I suppose it is authentic. An authentic dump.
Keith and Cathy were a nice couple, so we stayed for a few drinks with them and the staff, and the rest of the evening passed blissfully away in an alcoholic haze. I woke up the next morning, not exactly on top form, and staggered over to the bathroom for a shower. The bathroom was locked. I looked over at Tom; he was in bed. So who the hell was in the bathroom?
It turns out that you should never close a door in Belize, unless you have the key. The janitor was very understanding. It happens a lot.
In the day, we wnt on Lance's boat trip up to the jungle covered Maya ruins at Lamanai. I was expecting the boat trip to be a gentle cruise up the river. But it wasn't. It was a speedboat. If I ever win Bullseye, this is where I'm going to bring my speedboat. It was awesome - like something out of a James Bond film. Our guide was called Elvis. Not only did he have an incredible quiff, he was also amazing at spotting wildlife from miles away, while the boat was travelling at speed. So much so, that I began to suspect that they were models that he had placed by the river before we started out.
The ruins themselves were good, although largely unexcavated. This meant that there wasn't that much to see. What there was, was excellent. One of the temples stood yards above the jungle and sported panoramic views of the rainforest canopy.

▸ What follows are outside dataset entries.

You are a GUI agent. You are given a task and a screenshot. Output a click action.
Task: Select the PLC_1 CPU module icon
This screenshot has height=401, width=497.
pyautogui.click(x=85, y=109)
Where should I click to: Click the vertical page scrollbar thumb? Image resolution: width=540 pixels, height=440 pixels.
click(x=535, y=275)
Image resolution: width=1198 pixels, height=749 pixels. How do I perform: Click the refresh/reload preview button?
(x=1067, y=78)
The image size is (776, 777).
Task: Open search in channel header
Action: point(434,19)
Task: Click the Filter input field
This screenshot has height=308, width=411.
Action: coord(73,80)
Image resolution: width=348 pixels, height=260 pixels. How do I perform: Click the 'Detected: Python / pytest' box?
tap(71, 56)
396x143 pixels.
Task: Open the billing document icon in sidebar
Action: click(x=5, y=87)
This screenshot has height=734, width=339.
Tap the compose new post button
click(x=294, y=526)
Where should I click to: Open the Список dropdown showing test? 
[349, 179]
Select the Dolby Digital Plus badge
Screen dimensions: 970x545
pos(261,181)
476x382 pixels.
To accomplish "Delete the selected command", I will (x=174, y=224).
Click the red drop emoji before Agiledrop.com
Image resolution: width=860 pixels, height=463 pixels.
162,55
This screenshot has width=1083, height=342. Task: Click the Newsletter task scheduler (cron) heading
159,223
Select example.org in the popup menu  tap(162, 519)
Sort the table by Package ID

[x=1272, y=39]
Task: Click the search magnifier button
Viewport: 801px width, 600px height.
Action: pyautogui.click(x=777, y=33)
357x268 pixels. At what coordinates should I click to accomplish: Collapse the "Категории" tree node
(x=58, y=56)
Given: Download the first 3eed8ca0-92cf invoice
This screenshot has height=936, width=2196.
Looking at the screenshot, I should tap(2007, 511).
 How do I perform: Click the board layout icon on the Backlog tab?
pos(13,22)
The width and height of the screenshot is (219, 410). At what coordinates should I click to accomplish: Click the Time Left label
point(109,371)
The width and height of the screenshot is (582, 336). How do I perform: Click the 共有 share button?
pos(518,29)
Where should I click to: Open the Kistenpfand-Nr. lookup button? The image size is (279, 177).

In the evening we went back to Lance's cousin Orlando's place for food. We got chatting to Lance there. Although I don't entirely trust him (he is clearly some kind of local mafia boss), we agreed to go out on the town with him. I have already made it clear what type of town Orange Walk is. So it was no surprise when the first bar we went to was a sleazy hellhole, fulll of dirty old men, lusting after middle-aged barmaids. Tom fitted right in. Actually, that's a bit harsh - even Tom was a bit out of place, so we just had one drink and moved on.
"I know a great place." said Lance. "It's got kareoke and everything."
I view kareoke as a form of institutionalised torture. Either you howl your way through "My Way", while hoping everyone else is deaf, or you endure someone else screeching Abba songs, while you wish that you were. I made it clear that I didn't want to go to kareoke.
"It's ok." said Lance. "I know another place."
This place turned out to be a long, winding taxi ride into the slummier parts of town.
"What kind of bar would be here?" I whispered to Tom.
What kind of bar would be here became clear as soon as we walked through the door. A brothel. I felt a sudden yearning for the kareoke bar. I've never been into a brothel before, and I wanted to leave immediately. But we had no idea where we were and we were dependent on Lance to get us home. And Lance didn't look like he wanted to leave. Ever.
After what felt like an age of avoiding eye contanct with the ladies of the night (but was in fact only one drink) we persuaded Lance to order us a taxi. Before we left, Lance asked for our contact details. I gave him Joshua's.
I enjoyed the boat ride and the ruins, but I'll be pleased to leave the town behind. This afternoon we head to the beaches at Corozal.